# [WHAT YOU ARE ASKED TO DO]
Could you copy every line of the data that contains "dropdown"?

# [MATERIAL FOR THIS TASK]
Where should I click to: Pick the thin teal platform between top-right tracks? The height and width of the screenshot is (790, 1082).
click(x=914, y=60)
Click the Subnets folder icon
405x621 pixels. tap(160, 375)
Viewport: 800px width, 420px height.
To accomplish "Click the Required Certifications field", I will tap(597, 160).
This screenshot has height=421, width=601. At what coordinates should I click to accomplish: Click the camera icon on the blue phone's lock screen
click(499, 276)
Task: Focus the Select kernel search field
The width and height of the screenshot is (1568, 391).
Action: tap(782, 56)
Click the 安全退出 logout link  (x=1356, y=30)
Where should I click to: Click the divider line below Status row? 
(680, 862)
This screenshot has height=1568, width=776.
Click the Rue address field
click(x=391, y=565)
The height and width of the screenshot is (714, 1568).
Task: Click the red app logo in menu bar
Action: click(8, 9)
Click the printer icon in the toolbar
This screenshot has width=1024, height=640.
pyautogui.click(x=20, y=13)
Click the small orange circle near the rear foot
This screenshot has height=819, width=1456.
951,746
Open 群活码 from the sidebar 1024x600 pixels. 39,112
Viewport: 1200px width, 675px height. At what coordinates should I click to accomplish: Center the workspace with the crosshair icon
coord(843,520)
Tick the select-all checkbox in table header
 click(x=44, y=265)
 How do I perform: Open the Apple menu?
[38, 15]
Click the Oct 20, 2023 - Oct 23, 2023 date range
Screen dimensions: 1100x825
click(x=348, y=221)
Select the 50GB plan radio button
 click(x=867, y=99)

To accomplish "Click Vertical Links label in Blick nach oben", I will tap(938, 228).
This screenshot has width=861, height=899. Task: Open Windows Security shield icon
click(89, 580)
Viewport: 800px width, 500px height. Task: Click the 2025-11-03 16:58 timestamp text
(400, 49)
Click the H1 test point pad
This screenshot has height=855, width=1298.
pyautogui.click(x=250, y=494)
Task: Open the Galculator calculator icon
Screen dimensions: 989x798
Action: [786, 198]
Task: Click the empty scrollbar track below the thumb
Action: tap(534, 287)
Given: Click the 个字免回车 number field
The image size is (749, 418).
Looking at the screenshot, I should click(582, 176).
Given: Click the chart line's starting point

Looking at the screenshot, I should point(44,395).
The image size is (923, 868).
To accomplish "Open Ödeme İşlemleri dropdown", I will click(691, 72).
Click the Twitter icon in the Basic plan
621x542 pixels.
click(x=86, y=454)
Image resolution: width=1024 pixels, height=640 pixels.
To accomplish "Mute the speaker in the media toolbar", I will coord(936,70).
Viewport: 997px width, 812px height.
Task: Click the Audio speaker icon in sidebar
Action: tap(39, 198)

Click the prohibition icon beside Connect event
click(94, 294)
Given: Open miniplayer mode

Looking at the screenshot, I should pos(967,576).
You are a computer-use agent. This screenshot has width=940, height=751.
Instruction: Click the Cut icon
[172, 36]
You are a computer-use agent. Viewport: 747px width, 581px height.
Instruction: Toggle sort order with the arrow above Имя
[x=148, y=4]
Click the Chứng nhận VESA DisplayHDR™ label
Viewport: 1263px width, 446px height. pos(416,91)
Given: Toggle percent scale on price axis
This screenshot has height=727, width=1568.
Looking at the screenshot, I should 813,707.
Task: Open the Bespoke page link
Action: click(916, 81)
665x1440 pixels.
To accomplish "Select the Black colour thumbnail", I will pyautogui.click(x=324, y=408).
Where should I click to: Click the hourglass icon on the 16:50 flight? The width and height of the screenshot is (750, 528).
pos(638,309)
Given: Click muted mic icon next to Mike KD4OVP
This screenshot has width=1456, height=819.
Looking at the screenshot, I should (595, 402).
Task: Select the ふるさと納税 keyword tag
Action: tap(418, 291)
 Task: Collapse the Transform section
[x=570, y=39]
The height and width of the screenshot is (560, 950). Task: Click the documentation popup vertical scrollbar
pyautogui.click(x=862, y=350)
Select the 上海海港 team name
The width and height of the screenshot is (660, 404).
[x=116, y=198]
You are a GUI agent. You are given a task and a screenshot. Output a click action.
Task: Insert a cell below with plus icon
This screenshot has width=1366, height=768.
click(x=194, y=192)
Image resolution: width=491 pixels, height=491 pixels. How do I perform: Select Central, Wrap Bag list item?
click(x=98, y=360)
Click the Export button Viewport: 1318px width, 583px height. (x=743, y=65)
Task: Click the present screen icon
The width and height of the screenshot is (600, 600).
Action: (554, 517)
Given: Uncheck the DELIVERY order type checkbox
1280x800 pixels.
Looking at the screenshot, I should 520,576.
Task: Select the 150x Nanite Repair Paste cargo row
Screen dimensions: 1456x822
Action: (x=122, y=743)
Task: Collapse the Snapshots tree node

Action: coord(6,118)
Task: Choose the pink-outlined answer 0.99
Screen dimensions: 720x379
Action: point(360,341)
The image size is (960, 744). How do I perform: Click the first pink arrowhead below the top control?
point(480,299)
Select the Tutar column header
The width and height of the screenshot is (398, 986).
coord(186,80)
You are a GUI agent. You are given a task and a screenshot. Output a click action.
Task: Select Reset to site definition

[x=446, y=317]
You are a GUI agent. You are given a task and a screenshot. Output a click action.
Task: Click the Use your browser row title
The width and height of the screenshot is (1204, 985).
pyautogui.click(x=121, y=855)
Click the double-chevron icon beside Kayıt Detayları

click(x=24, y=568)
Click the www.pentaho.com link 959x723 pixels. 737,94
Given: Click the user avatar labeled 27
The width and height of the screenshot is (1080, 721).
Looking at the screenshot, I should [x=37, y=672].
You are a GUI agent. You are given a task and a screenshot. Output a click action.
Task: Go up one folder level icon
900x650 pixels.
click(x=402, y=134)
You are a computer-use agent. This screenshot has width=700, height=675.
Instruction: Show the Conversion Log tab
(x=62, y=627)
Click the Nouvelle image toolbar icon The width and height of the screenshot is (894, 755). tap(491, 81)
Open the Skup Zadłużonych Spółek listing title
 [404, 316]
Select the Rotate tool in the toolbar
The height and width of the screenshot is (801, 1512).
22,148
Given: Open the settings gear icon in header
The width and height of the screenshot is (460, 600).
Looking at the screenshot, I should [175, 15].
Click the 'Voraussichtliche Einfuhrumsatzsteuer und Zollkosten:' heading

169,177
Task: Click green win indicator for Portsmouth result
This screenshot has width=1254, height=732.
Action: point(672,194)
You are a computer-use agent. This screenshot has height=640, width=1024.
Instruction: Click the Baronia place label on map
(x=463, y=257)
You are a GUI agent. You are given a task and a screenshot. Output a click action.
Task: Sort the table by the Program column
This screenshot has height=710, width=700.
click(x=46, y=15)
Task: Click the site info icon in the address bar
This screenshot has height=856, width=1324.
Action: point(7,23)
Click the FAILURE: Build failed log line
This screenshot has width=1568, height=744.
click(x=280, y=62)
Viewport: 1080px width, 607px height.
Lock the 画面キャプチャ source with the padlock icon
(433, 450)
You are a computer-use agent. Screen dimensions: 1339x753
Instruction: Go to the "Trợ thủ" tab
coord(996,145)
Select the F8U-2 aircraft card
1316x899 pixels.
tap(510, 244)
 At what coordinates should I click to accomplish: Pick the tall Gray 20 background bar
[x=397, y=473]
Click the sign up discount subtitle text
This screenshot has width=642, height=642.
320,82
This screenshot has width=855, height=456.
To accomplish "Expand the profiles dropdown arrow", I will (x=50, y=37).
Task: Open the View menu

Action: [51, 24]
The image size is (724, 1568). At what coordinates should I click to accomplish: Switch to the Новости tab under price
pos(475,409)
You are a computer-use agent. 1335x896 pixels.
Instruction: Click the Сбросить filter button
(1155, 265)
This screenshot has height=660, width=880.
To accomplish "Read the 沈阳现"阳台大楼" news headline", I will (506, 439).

# [FINISHED TASK]
To accomplish "Open Ödeme İşlemleri dropdown", I will click(691, 72).
To accomplish "Expand the profiles dropdown arrow", I will (x=50, y=37).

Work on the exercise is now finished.